INSTRUCTIONS FOR THE TASK: Rewrite the data below with "Command" substituted for every occurrence of "Instruction" and nothing else changed. Leave the pictures out of your answer.

Source data
★ ★ ★

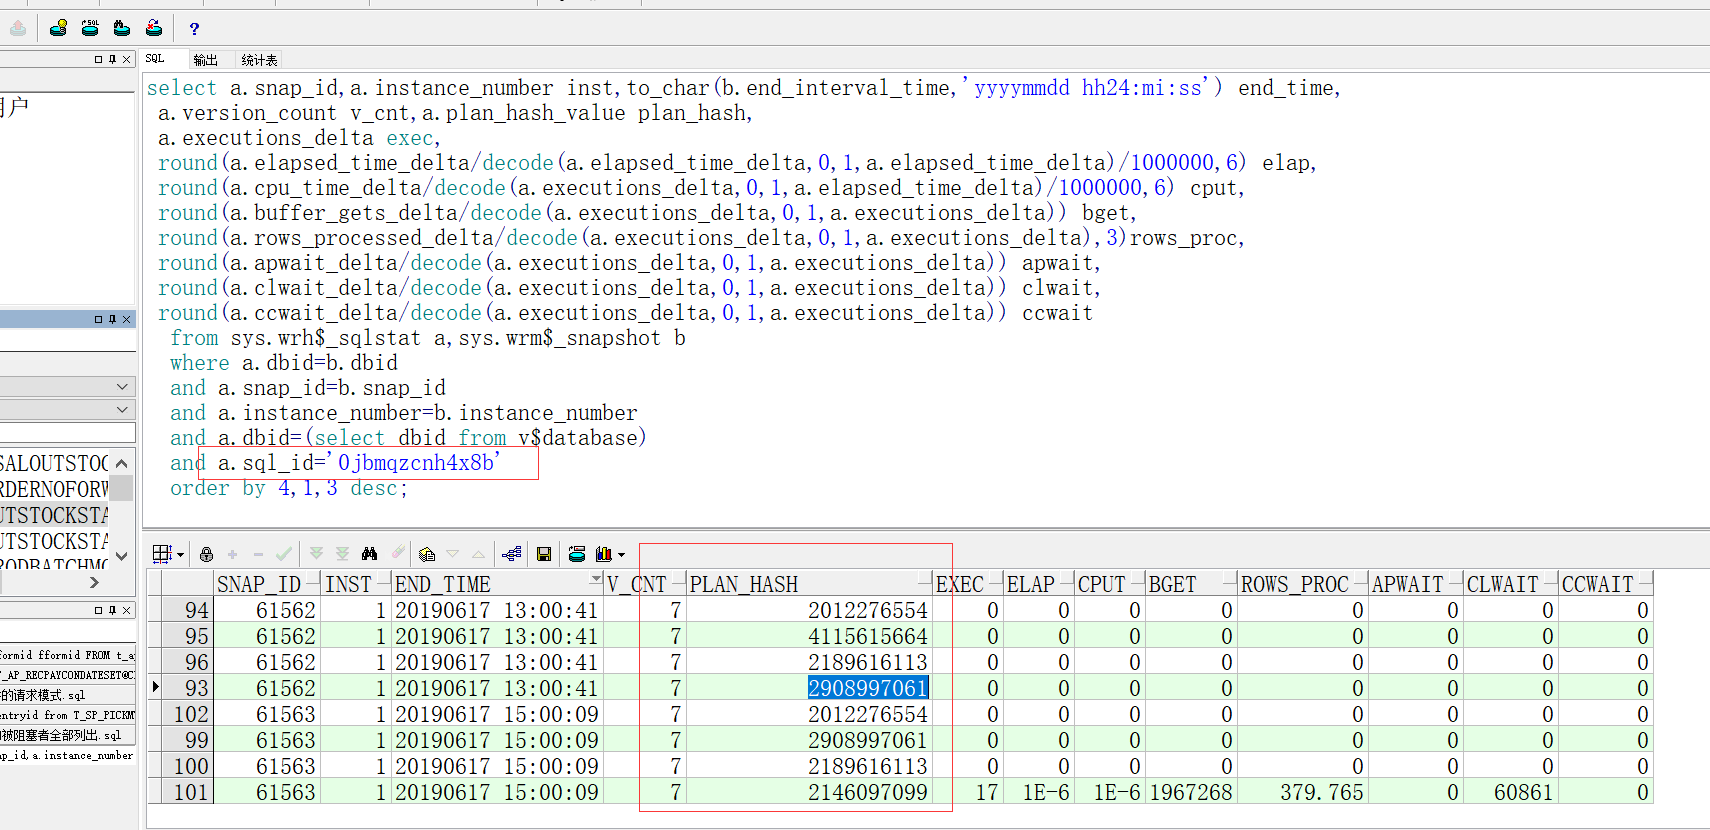
Task: Click the blue question mark help icon
Action: point(194,29)
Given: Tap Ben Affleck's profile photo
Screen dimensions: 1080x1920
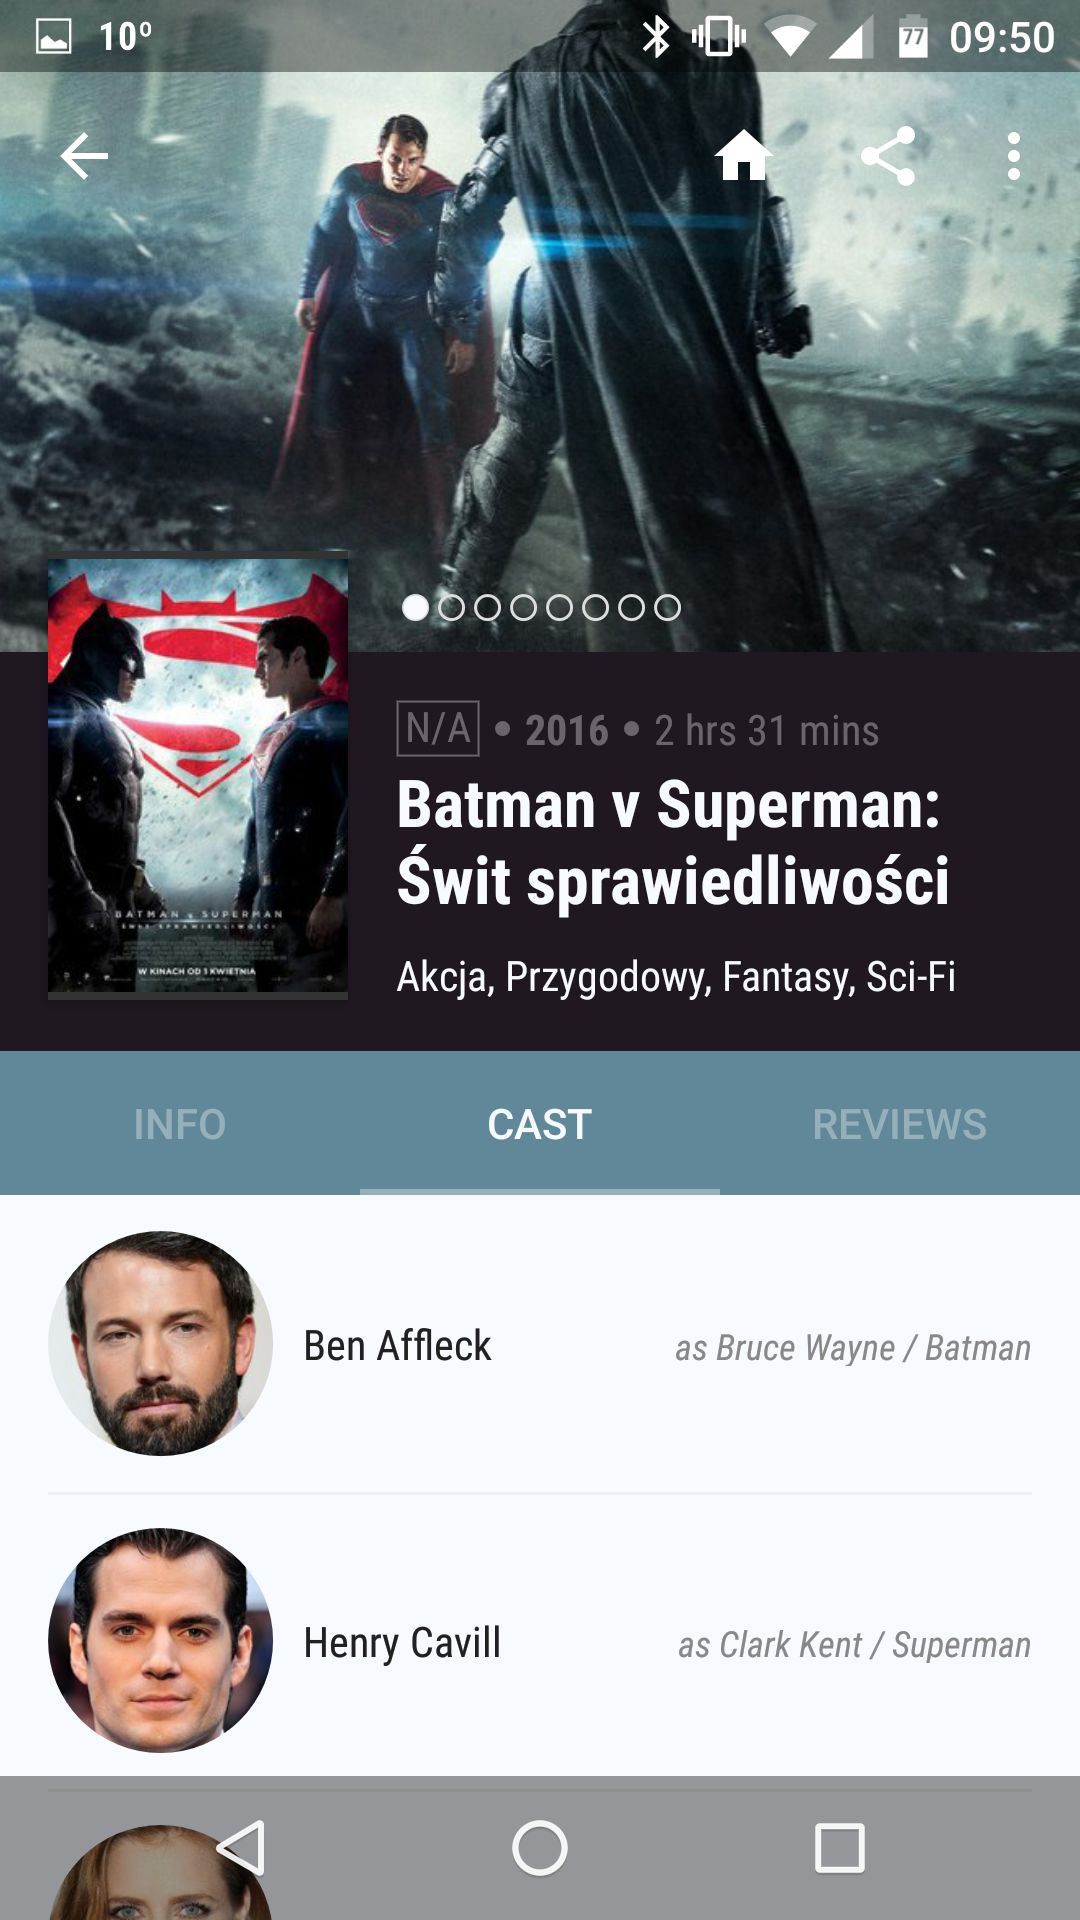Looking at the screenshot, I should (x=160, y=1343).
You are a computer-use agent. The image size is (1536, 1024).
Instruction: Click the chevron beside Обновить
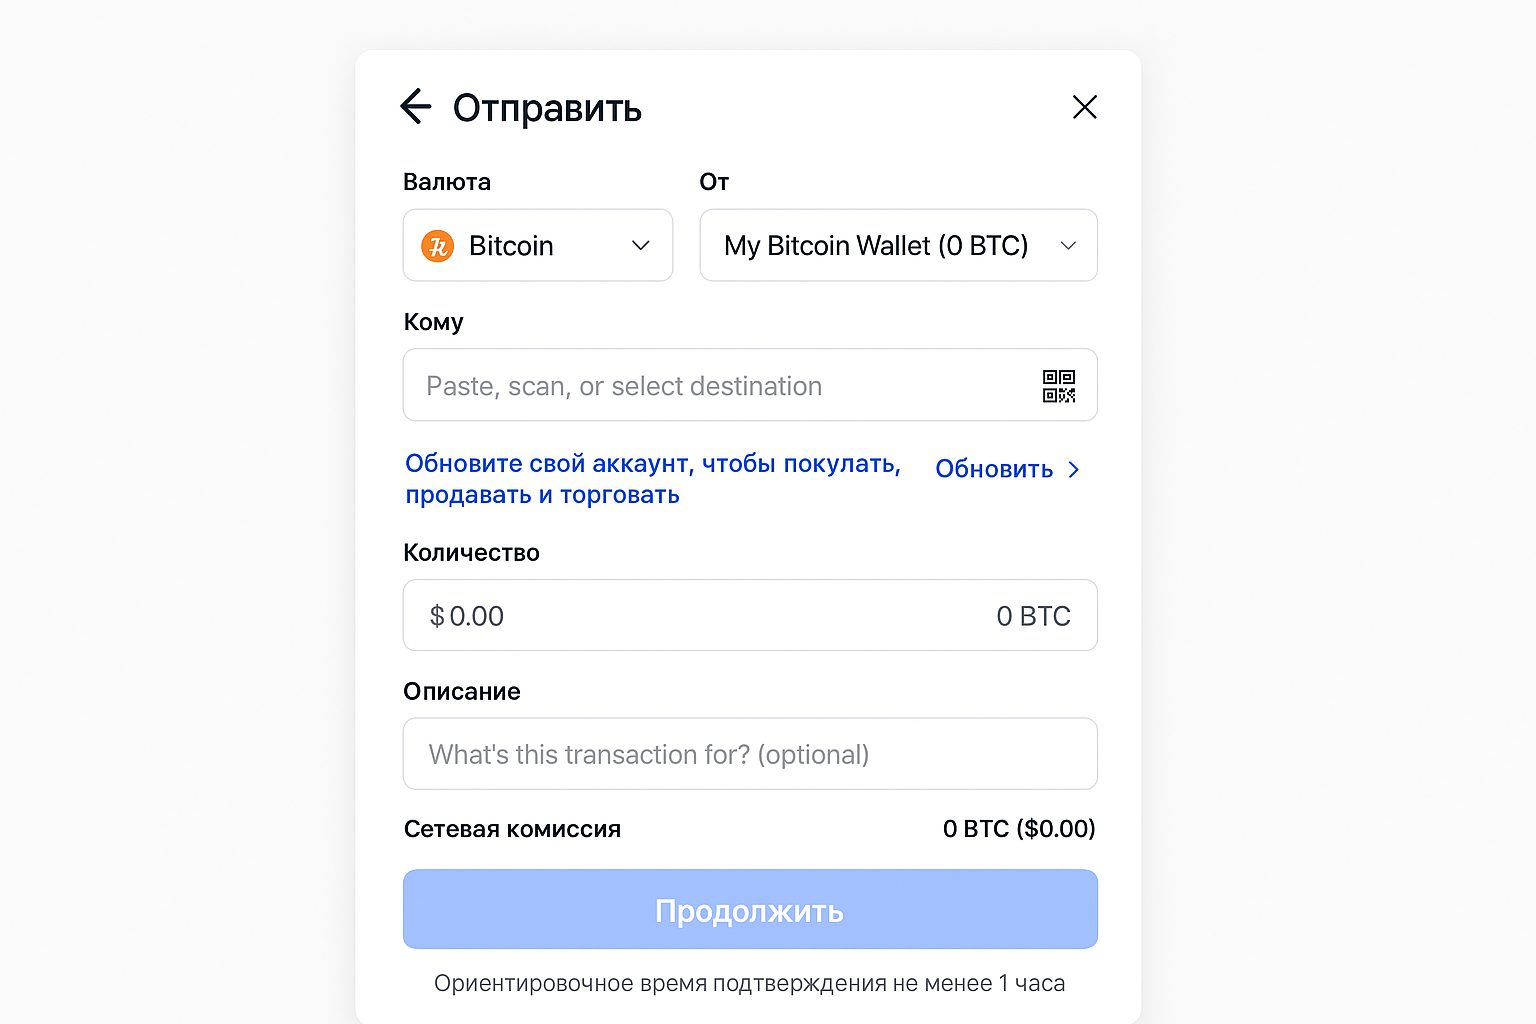point(1075,469)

★ ★ ★

FULL SOLUTION:
Task: Click the blue question mark help icon
Action: point(194,29)
Given: Tap Ben Affleck's profile photo
Screen dimensions: 1080x1920
Looking at the screenshot, I should (x=160, y=1343).
You are a computer-use agent. The image size is (1536, 1024).
Command: Click the chevron beside Обновить
point(1075,469)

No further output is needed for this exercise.